Он рассмеялся и протянул руку: - Финник, Финник Одэйр, - если честно, то фамилию я сначала не запомнила, она показалась мне ненужный, да и имя в своей памяти я сократила на две буквы, оставив лишь Финн.
- Энни, - я пожала руку и опустила взгляд. – Прости, что сразу не поблагодарила, просто не каждый день меня спасают..
- Пустяки, - он почувствовал гордость за себя, определенно. – В следующий раз будь осторожнее, а то меня может не оказаться рядом.
Хорошо, что он спихнул все на случайность, а не решил в первые же минуты, что я не умею плавать.
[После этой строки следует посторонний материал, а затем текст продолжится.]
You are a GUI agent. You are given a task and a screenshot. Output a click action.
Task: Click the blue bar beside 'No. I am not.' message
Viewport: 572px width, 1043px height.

Об этом ведь знала только я и брат, даже отец был уверен, что мама меня научила.
- Ты живешь не в центральной части города? Я видела тебя пару раз на площади, но всю остальную вашу компанию я вижу гораздо чаще, - мы медленно шли по теплому песку, оставляя тропинку мокрыми следами.
- Нет, в центре. – Он замолкает на минуту, отворачиваясь к морю, - просто я редко бываю дома. Отец сутками пропадает на работе, а маме хватает заботы о моих младших братьях. Им всего-то полтора года.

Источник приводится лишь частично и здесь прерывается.